- EXERCISE OBJECTIVE -
The response must reproduce exactly every line of the material below holding the word "header".

- EXTRACTED RECORDS -
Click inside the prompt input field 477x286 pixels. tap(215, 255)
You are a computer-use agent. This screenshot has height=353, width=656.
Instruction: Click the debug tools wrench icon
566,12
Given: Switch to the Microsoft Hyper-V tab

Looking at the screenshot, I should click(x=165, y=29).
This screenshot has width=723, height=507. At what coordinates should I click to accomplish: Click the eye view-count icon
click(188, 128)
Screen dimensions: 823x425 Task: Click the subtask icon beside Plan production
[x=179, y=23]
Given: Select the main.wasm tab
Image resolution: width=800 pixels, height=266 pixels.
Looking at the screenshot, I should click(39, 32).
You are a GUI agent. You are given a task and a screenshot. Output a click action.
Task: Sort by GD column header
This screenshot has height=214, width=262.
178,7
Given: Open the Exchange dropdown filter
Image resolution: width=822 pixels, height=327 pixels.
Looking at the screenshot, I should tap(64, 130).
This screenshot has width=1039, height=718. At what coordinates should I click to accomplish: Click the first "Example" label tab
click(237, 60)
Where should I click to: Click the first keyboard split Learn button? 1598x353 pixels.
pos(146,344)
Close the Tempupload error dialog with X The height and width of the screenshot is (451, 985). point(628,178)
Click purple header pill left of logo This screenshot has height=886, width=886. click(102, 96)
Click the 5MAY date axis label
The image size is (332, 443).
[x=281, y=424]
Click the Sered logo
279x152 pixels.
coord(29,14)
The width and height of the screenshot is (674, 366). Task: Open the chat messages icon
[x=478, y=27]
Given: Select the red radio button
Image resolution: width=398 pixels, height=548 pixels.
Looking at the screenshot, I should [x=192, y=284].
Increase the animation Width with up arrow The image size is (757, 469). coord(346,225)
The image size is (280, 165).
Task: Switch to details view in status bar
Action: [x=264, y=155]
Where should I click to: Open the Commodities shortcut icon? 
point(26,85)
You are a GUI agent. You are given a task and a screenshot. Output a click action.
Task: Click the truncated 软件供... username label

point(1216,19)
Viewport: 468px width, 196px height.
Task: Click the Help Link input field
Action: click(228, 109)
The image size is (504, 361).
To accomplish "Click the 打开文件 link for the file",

- EXERCISE SOLUTION -
Task: Sort by GD column header
Click purple header pill left of logo This screenshot has height=886, width=886. click(102, 96)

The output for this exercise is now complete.